As the death toll contributed to COVID-19 nears 430,000 in the United States alone, there’s another number that’s just as alarming but not receiving the same attention, even though the two are connected: Overdose deaths.
In the 12 months ending in May 2020, more than 81,000 drug overdose deaths were reported by the Centers for Disease Control and Prevention, the highest number ever recorded in a one-year period. Data for all of 2020 is not available yet, but that number is sure to rise once the new data is released.
The numbers in Kentucky and Nelson County are just as startling.
Overdose deaths in Nelson County saw a sharp increase over the last three years according to Bardstown City Councilwoman Betty Hart, who is the head of Nelson County Addiction Response Effort (NelCARE), and Nelson County coroner Field Houghlin.
“The number of overdoses we have, it’s quite staggering when you look at it,” Hart told the Bardstown Rotary Club at a recent meeting.
According to Houghlin, Nelson County had six drug overdose deaths in 2018, seven in 2019 and 16 in 2020. Houghlin said it was beyond his expertise to make a connection between covid and overdose deaths. Still, the numbers do show a significant increase since the pandemic started.
“These numbers just include overdoses that happened in Nelson County,” Houghlin said. “If you were a Nelson County resident but you OD’d in say Jefferson County, I wouldn’t have that. That would be in Jefferson County’s numbers.”
“As a community we need to do whatever we can to improve this,” Hart said.
“In Kentucky the overdose trends have increased 50-100% over 2019 figures,” said Danesh Mazloomdoost, MD, medical director at Wellward Regenerative Medicine in Lexington. “The increasing trends are for all substances of abuse, but opioids continue to be the leading agent, with fentanyl showing up more regularly.”
Mazloomdoost sees a direct correlation between the pandemic and the increase in overdose deaths.
Mazloomdoost said two things intensify addiction — increases in stress or further declines in an ability to cope.
“The pandemic has been a major disrupter for everyone and everyone has felt the stress in different forms — frustration, boredom, fatigue and anxiety,” Mazloomdoost said. “This increase in stress affects us all, but especially those among us who have a struggle like addiction.”
The disruption to in-person treatment and recovery services may also be a factor, according to experts. People also are more likely to be taking drugs alone, which means no friend or family member to call 911 or administer overdose-reversing medication. And because of the pandemic, group meetings and face-to-face therapy are no longer the norm, which can add fuel to the fire.
Mental health care systems stressed
“The pandemic further adds to the struggle because, like all healthcare systems, mental health resources are stressed because of radical operational changes,” Mazloomdoost said.

════════

## Exercise details:
According to the article on overdose deaths, how many drug overdose deaths did Nelson County have in 2018, 2019 and 2020?

════════

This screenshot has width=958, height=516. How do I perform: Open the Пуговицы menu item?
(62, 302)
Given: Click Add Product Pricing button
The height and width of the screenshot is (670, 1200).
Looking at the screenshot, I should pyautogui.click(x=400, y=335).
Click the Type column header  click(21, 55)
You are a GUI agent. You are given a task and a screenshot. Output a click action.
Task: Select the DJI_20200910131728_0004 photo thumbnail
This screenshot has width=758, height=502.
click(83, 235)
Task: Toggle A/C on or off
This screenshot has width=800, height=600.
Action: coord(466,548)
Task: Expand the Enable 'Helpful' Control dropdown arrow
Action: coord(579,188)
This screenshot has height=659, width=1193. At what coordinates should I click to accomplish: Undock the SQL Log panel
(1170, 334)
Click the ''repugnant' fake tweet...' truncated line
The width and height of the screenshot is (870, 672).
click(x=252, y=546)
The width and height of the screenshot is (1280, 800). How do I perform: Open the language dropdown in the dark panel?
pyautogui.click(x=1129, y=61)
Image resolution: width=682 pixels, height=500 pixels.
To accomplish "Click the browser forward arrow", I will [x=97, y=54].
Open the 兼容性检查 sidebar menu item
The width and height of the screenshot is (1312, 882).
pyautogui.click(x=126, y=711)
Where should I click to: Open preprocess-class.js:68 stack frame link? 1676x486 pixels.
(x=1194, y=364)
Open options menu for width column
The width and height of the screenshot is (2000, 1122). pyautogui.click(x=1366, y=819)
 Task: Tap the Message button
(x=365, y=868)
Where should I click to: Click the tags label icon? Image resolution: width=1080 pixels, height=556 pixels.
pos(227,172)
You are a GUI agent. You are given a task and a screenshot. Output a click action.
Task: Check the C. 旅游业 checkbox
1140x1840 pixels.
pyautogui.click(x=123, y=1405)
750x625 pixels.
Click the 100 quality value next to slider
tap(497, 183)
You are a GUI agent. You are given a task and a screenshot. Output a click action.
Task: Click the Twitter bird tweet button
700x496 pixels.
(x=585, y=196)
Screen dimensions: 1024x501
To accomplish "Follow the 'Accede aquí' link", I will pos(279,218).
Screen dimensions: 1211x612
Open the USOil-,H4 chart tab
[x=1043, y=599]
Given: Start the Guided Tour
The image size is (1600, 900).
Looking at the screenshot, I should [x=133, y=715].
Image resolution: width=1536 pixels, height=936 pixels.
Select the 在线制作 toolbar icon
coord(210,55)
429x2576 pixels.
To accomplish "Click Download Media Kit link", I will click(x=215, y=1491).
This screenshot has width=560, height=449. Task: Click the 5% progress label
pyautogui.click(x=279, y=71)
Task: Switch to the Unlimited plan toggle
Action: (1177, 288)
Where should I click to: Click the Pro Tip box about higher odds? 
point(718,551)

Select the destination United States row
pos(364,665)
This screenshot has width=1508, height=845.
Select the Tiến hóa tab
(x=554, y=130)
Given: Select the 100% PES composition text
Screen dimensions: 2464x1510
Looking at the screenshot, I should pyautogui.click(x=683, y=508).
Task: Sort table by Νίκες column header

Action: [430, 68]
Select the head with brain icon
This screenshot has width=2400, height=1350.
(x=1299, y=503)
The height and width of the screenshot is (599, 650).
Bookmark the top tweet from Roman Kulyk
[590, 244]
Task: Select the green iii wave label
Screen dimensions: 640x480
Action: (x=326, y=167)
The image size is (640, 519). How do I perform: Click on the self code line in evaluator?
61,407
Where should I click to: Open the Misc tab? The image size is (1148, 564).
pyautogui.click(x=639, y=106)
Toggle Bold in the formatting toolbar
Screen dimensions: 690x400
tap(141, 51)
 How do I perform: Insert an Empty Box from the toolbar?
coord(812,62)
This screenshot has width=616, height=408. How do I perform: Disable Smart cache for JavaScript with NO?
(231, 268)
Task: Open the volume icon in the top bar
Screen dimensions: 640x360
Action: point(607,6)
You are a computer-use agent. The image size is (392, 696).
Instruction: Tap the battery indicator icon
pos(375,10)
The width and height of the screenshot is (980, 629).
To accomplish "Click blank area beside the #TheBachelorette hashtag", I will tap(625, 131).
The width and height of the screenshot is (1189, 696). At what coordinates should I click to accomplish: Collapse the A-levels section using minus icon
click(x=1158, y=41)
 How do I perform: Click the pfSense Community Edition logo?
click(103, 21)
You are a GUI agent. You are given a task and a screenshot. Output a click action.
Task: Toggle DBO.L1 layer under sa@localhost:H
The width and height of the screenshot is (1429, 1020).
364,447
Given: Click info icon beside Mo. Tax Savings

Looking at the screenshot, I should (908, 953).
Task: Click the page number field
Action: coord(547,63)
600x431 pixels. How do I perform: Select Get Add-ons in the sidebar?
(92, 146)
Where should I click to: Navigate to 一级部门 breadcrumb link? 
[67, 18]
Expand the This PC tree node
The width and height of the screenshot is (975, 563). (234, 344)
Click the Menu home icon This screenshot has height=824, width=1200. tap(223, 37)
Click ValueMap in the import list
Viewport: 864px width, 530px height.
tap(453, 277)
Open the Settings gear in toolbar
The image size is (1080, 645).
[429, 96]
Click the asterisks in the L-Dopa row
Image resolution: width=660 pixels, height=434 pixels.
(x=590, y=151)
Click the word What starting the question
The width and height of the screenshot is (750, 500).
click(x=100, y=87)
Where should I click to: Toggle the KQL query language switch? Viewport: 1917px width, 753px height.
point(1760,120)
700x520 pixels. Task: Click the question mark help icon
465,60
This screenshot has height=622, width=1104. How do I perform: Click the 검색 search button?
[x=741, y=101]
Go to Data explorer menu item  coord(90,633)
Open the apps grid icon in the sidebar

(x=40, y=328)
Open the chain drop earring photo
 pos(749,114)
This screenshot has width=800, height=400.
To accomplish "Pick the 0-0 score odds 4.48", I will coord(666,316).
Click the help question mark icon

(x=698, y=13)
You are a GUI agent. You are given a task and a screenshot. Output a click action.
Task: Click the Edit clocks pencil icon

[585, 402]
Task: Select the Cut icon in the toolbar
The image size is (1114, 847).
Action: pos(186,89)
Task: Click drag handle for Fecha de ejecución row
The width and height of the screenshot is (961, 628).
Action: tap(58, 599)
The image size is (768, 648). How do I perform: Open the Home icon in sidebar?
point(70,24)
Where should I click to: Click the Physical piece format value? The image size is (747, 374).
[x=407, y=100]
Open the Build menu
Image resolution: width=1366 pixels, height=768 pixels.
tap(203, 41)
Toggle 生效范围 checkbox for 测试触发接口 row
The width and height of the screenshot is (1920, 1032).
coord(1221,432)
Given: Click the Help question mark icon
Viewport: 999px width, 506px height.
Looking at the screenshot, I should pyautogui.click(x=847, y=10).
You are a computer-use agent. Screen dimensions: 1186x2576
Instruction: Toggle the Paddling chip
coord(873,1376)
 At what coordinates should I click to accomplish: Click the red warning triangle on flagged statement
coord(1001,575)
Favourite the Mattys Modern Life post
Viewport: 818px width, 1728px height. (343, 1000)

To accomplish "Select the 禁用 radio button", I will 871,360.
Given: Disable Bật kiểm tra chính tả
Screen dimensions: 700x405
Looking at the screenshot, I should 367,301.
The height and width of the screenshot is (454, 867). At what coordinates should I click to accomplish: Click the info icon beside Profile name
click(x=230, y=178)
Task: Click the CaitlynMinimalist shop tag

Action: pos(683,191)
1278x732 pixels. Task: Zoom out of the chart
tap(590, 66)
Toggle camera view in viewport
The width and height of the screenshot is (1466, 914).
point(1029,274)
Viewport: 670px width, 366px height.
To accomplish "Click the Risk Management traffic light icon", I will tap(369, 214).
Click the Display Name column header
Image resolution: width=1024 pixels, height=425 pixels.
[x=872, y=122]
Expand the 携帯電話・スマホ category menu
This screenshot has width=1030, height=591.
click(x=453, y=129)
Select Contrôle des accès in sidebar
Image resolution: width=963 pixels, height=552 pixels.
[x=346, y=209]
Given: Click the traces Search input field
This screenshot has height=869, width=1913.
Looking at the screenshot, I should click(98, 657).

════════

## Solution for this exercise:
Nelson County had six in 2018, seven in 2019 and 16 in 2020.